**WHAT THE EXERCISE ASKS:** Convert the listing, starting with the line that contains "The height and width of the screenshot is (559, 1096)." and going on through the line that contains "bounty-points-label: 悬赏积分：20 is", into a Markdown table with the columns Row and Line. Omit blank lines.

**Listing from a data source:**
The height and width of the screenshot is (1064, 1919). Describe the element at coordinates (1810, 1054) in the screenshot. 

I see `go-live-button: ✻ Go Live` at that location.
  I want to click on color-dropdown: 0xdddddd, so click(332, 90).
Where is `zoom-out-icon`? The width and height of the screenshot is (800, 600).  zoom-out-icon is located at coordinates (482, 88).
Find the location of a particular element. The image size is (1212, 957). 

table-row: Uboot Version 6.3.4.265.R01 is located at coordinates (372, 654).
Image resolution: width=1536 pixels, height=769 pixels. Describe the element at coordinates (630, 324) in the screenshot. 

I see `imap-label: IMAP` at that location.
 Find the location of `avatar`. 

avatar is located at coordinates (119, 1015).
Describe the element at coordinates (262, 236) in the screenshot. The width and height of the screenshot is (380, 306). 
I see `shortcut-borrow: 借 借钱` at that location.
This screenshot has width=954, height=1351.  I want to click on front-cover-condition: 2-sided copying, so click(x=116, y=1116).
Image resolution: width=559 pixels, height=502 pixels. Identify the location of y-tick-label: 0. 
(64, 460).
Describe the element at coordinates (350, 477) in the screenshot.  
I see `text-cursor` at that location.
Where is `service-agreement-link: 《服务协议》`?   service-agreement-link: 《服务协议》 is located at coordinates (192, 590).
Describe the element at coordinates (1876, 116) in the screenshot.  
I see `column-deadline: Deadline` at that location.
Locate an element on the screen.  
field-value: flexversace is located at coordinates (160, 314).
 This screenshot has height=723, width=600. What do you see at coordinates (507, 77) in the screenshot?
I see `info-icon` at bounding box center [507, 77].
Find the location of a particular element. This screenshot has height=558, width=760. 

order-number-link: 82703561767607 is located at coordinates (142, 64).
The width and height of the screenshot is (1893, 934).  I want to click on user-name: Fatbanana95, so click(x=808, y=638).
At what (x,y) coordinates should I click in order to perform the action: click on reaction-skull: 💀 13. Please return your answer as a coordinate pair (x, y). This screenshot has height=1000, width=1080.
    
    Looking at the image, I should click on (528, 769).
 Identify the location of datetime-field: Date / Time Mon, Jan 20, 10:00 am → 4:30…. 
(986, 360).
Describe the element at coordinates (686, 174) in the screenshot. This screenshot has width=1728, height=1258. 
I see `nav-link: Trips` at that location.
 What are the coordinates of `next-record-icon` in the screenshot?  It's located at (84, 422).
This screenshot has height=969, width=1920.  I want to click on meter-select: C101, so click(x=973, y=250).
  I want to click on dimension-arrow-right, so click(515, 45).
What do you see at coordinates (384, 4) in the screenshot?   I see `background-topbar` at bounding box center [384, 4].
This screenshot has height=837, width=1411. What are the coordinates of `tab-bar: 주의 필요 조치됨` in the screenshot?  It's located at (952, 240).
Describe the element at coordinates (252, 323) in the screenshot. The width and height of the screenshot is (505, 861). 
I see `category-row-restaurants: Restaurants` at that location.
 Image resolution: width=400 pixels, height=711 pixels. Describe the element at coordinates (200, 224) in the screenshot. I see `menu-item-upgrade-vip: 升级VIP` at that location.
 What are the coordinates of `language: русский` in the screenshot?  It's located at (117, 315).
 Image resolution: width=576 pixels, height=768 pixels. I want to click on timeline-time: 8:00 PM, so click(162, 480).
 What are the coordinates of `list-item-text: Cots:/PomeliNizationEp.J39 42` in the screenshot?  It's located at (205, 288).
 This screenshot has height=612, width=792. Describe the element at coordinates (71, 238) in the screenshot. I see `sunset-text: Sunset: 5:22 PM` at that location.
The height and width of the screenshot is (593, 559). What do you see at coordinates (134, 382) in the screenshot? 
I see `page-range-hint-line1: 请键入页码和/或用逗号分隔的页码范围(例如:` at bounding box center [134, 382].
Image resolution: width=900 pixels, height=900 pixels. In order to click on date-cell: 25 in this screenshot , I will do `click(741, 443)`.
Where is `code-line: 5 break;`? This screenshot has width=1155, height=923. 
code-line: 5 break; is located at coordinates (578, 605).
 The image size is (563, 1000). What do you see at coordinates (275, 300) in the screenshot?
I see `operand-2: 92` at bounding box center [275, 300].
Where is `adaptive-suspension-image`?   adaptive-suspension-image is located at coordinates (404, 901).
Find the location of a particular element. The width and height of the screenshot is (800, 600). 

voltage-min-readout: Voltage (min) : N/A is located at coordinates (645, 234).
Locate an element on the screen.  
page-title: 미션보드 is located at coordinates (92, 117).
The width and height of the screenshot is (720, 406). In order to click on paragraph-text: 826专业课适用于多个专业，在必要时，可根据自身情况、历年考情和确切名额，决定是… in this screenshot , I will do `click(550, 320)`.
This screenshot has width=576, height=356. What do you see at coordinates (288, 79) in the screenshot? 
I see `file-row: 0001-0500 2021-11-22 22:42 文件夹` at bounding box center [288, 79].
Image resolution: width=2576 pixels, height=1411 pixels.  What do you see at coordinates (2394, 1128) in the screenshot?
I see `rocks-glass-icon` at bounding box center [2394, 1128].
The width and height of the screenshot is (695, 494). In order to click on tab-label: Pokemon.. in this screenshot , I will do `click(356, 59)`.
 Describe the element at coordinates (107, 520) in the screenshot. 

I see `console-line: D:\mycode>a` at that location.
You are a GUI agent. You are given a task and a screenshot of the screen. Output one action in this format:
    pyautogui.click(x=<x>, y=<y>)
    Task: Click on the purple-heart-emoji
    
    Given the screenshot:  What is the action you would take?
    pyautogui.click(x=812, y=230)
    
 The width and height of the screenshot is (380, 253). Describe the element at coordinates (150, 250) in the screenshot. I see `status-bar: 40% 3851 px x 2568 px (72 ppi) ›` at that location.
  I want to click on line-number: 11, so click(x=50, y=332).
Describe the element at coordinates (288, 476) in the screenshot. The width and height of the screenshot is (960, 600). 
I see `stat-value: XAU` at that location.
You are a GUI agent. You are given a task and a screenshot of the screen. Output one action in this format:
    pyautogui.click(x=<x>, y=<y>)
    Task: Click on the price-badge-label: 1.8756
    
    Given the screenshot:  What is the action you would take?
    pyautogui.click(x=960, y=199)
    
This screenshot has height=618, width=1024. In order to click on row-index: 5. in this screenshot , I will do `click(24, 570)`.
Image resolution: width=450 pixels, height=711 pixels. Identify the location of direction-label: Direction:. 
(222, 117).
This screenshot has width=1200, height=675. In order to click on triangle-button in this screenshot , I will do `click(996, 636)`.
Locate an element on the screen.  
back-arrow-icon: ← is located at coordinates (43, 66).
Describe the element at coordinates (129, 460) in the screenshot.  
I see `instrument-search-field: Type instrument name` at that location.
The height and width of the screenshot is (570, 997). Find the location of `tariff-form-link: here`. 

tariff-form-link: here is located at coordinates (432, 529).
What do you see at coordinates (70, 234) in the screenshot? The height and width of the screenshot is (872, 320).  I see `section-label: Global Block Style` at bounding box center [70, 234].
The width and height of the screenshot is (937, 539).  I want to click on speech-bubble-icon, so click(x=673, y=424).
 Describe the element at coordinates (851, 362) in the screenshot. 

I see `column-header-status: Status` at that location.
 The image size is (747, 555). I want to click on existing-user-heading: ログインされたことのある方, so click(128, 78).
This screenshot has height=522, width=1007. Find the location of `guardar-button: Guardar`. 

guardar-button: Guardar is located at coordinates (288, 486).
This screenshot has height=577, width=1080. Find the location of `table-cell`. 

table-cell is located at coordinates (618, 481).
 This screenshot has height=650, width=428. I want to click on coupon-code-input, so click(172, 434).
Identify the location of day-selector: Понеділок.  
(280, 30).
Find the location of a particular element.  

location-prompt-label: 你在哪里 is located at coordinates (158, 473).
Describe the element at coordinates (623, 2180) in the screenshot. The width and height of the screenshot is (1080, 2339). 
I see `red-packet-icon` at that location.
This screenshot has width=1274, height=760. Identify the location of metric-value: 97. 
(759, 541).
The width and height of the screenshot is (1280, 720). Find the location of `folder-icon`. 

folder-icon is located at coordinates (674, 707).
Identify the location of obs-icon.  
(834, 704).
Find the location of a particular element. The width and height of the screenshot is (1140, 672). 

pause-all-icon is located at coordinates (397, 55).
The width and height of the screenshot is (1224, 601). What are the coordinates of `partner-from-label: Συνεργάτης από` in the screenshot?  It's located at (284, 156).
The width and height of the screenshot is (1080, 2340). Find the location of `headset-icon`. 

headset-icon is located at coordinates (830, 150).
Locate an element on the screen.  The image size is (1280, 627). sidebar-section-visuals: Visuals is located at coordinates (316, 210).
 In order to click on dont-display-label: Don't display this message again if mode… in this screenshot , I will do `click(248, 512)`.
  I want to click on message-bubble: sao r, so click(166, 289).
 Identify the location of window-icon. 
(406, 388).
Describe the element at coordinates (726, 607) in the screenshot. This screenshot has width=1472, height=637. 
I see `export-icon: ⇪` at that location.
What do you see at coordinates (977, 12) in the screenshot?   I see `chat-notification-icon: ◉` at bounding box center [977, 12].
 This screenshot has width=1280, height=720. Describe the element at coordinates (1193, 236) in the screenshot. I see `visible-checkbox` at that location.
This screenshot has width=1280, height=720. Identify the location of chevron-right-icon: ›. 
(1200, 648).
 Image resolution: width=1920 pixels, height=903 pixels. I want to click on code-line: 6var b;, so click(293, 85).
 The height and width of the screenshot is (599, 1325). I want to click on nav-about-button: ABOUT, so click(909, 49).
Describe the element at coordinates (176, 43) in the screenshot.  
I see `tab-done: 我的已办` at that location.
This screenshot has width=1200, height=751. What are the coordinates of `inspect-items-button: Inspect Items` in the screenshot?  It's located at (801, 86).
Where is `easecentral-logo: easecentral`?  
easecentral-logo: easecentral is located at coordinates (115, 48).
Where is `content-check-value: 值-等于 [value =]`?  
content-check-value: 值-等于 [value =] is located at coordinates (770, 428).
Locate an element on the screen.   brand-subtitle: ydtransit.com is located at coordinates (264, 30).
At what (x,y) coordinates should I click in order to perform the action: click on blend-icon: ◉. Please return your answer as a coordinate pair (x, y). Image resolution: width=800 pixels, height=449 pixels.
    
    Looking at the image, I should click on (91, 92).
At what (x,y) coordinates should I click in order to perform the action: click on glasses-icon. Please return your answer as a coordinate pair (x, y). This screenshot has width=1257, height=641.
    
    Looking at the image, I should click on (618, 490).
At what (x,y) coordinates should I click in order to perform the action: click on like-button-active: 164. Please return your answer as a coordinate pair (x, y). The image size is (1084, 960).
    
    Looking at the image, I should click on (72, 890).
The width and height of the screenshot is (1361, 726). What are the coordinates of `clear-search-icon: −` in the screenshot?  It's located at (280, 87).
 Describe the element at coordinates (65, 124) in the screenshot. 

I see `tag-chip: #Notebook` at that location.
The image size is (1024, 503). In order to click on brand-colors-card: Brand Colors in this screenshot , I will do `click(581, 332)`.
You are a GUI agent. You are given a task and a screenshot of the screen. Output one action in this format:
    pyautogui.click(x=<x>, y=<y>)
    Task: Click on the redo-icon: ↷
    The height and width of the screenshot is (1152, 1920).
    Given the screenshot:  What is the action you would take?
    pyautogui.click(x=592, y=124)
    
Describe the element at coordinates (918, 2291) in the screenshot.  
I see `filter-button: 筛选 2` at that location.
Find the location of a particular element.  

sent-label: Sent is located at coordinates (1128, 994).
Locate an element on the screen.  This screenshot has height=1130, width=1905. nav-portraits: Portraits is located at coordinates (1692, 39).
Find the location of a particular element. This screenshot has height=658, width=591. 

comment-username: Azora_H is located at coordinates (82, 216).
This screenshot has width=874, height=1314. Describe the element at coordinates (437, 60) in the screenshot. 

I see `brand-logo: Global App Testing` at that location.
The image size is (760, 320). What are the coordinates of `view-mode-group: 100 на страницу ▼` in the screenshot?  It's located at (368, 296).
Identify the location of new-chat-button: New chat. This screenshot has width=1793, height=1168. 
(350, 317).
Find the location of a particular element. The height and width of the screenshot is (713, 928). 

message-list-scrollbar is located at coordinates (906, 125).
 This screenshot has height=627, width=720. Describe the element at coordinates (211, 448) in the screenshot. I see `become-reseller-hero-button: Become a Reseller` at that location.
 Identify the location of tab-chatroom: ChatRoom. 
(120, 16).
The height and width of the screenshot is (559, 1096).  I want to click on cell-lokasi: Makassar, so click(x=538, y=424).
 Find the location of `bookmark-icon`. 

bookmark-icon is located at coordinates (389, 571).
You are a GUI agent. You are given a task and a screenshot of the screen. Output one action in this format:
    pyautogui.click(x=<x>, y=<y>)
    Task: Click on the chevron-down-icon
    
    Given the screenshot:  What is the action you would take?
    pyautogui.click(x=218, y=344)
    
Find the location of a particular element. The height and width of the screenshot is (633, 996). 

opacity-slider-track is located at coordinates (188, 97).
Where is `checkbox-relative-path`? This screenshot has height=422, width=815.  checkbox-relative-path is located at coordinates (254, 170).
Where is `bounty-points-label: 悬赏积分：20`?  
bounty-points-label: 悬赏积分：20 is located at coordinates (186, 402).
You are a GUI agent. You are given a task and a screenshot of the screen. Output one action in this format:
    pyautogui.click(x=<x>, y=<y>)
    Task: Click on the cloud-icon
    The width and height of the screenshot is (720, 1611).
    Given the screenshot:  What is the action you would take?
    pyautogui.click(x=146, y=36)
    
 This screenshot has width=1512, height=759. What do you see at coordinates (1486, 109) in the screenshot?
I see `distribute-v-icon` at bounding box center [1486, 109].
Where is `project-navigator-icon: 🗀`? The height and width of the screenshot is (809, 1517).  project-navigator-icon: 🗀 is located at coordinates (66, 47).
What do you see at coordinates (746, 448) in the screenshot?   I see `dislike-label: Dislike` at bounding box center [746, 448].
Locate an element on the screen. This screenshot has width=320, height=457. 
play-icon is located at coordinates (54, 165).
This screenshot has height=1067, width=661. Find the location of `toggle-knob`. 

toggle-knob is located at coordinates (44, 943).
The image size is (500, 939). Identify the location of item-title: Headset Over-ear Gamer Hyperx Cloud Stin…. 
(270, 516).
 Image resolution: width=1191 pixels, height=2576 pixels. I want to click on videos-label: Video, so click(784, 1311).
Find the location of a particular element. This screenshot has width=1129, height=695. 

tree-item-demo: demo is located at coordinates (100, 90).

**ANSWER SECTION:**
| Row | Line |
|---|---|
| 1 | The height and width of the screenshot is (559, 1096).  I want to click on cell-lokasi: Makassar, so click(x=538, y=424). |
| 2 |  Find the location of `bookmark-icon`.  |
| 3 | bookmark-icon is located at coordinates (389, 571). |
| 4 | You are a GUI agent. You are given a task and a screenshot of the screen. Output one action in this format: |
| 5 |     pyautogui.click(x=<x>, y=<y>) |
| 6 |     Task: Click on the chevron-down-icon |
| 7 |     Given the screenshot:  What is the action you would take? |
| 8 |     pyautogui.click(x=218, y=344) |
| 9 | Find the location of a particular element. The height and width of the screenshot is (633, 996).  |
| 10 | opacity-slider-track is located at coordinates (188, 97). |
| 11 | Where is `checkbox-relative-path`? This screenshot has height=422, width=815.  checkbox-relative-path is located at coordinates (254, 170). |
| 12 | Where is `bounty-points-label: 悬赏积分：20`?   |
| 13 | bounty-points-label: 悬赏积分：20 is located at coordinates (186, 402). |